Your copy of the lines below must match them exactly and contain no images.

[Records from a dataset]

== Segment start ==

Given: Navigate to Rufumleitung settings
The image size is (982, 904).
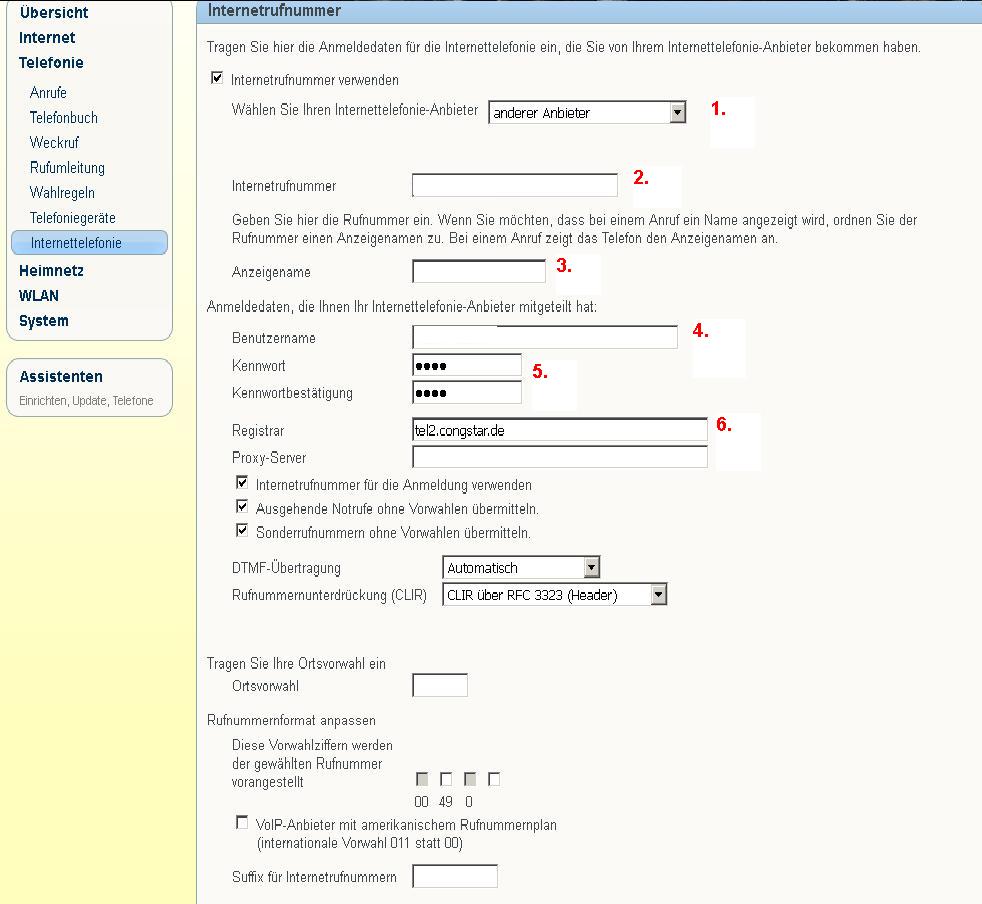Looking at the screenshot, I should coord(67,168).
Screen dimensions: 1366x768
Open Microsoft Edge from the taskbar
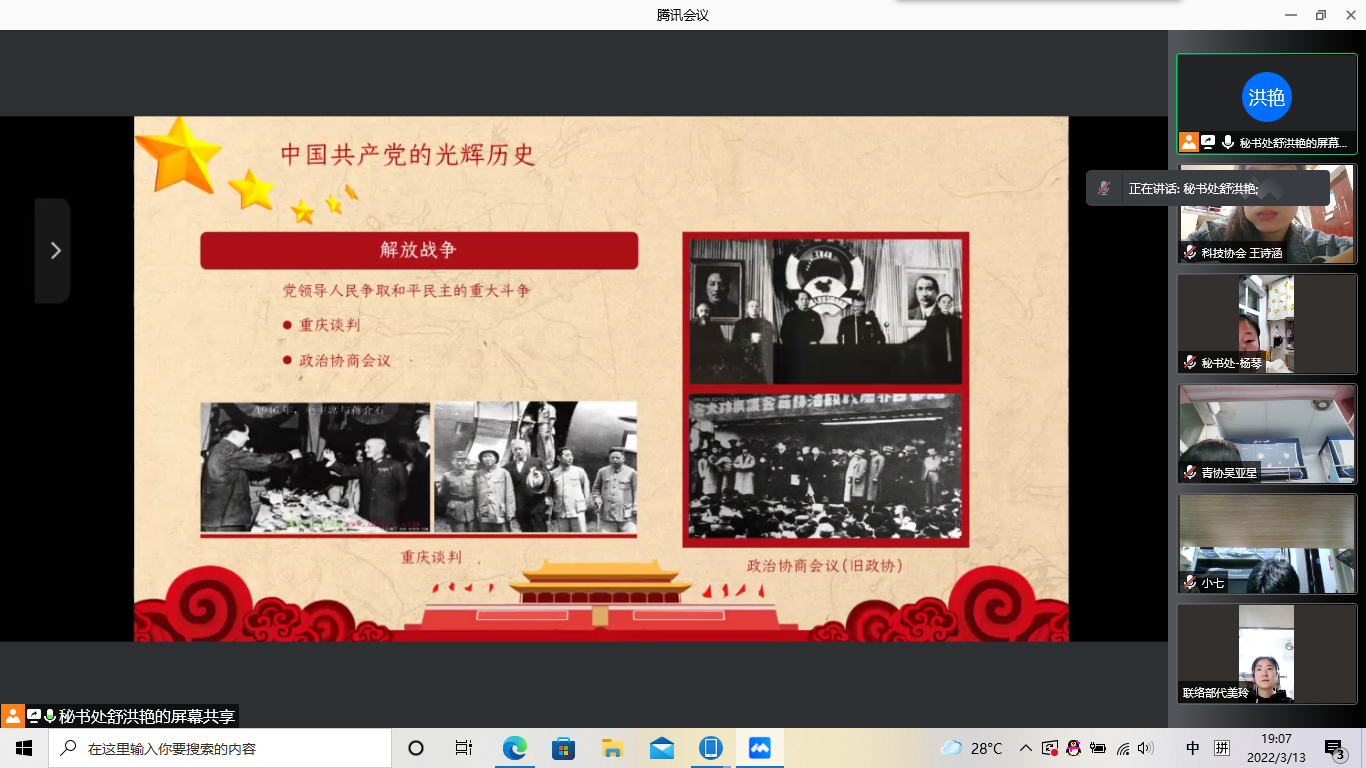coord(514,748)
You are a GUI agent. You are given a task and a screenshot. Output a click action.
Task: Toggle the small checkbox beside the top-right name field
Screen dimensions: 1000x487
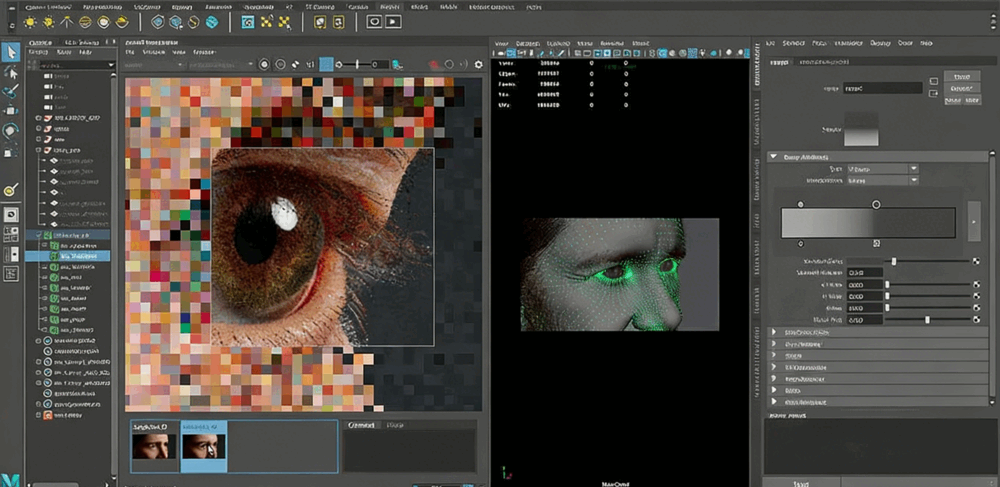click(x=933, y=80)
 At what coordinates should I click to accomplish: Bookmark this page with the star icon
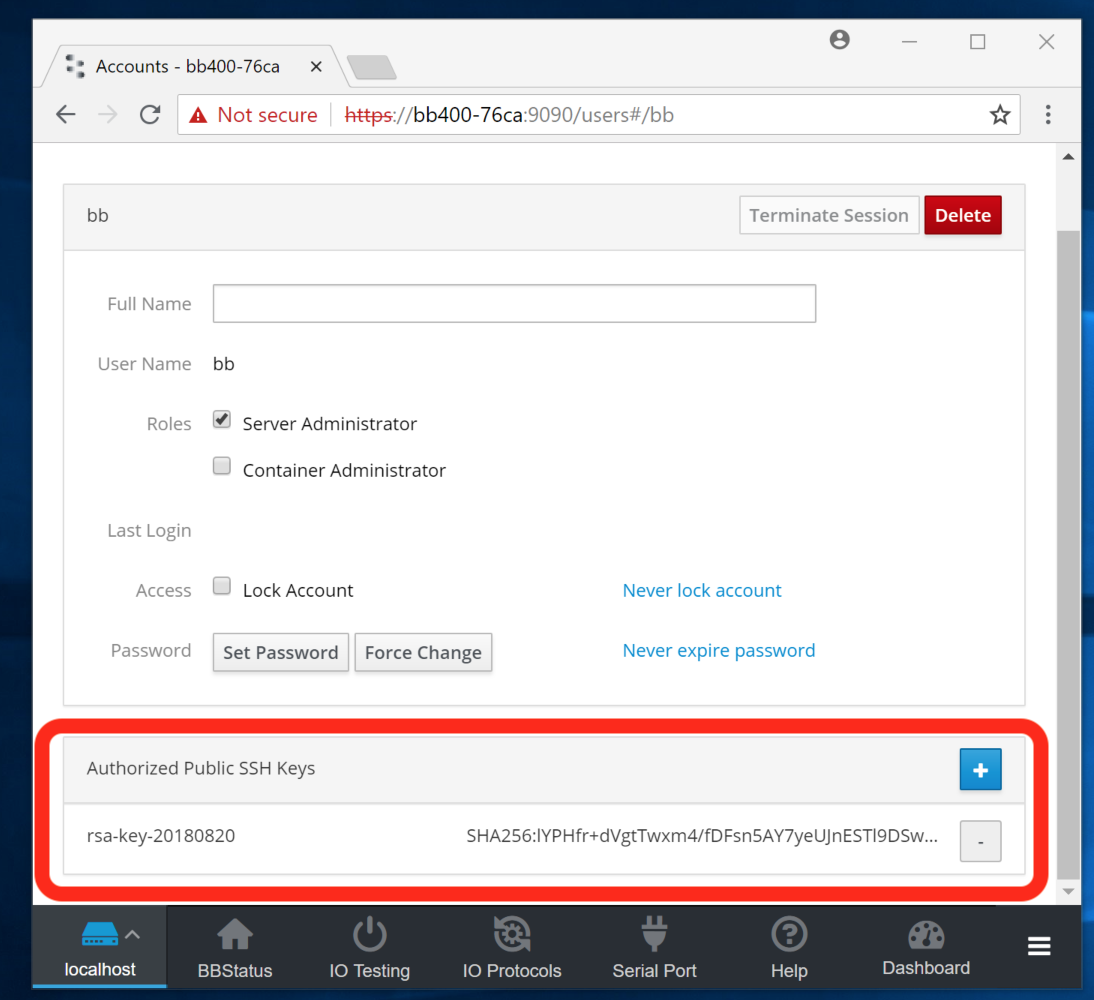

== Segment end ==

■ **Exercise result**
Given: Navigate to Rufumleitung settings
The image size is (982, 904).
Looking at the screenshot, I should coord(67,168).
Screen dimensions: 1366x768
Open Microsoft Edge from the taskbar
coord(514,748)
You are a GUI agent. You are given a task and a screenshot. Output a click action.
Task: Toggle the small checkbox beside the top-right name field
Screen dimensions: 1000x487
click(x=933, y=80)
 At what coordinates should I click to accomplish: Bookmark this page with the star icon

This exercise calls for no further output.